India After Gandhi: The History of the World’s Largest Democracy
My thoughts and review of the book by Ramachandra Guha
When I decided to read this 800-page history book, I wanted to know all about the contemporary history of India. I learned a great deal and I’m grateful to be able to learn so much (70 years of history!) from one book that synthesizes hundreds of primary and secondary research works. As the author notes, there isn’t much mainstream literature about independent India’s history. I don’t have memories of learning it in school.
I highly recommend the book without reservations! Having said that, the book didn’t include some aspects that I wished to learn about. While it ambitiously gives an encyclopedic account of the socio-political history of India, I didn’t learn much about culture, arts, sports, etc. A big portion of the book is about the conflicts in Kashmir and Northeast Indian states. While they are significant to understanding politics, such depth was missing in other regional contexts.

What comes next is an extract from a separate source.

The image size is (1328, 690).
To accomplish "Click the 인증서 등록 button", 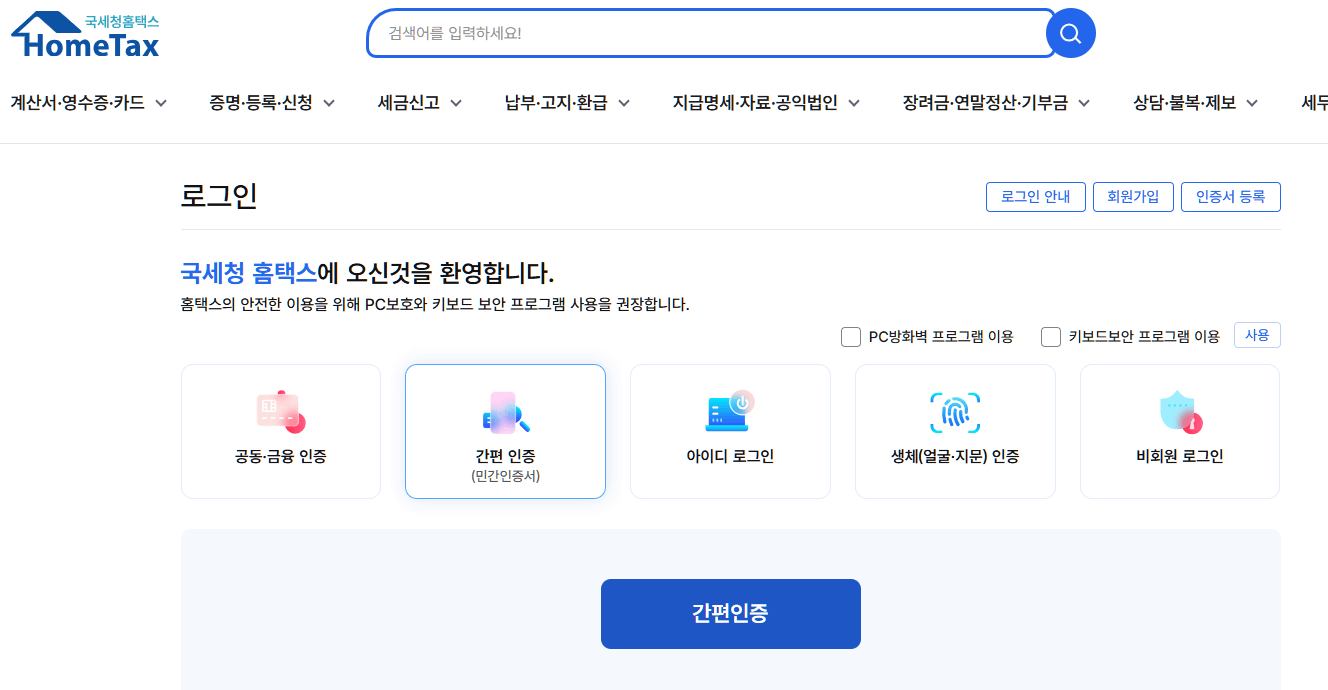I will [1231, 196].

A third of the book is from the Nehru’s period, the first 17 years since the partition which took much “more space” than the following 50 years. The perspective was “more Indian” in many parts of the book.
I’m a millennial and it was sad to read that the 1980s marked the end of ideology in Indian politics. In previous election campaigns, they talked about democracy, socialism, secularism, nonalignment, and abolition of poverty. In the 1980’s election campaign, parties’ rhetoric had focussed on what other parties could not do.
Despite all the complexity, I was happy to read about India surviving and thriving as a multi-lingual and multi-religious country, without many parallels, 75 years after the much-desired independence and undesired partition.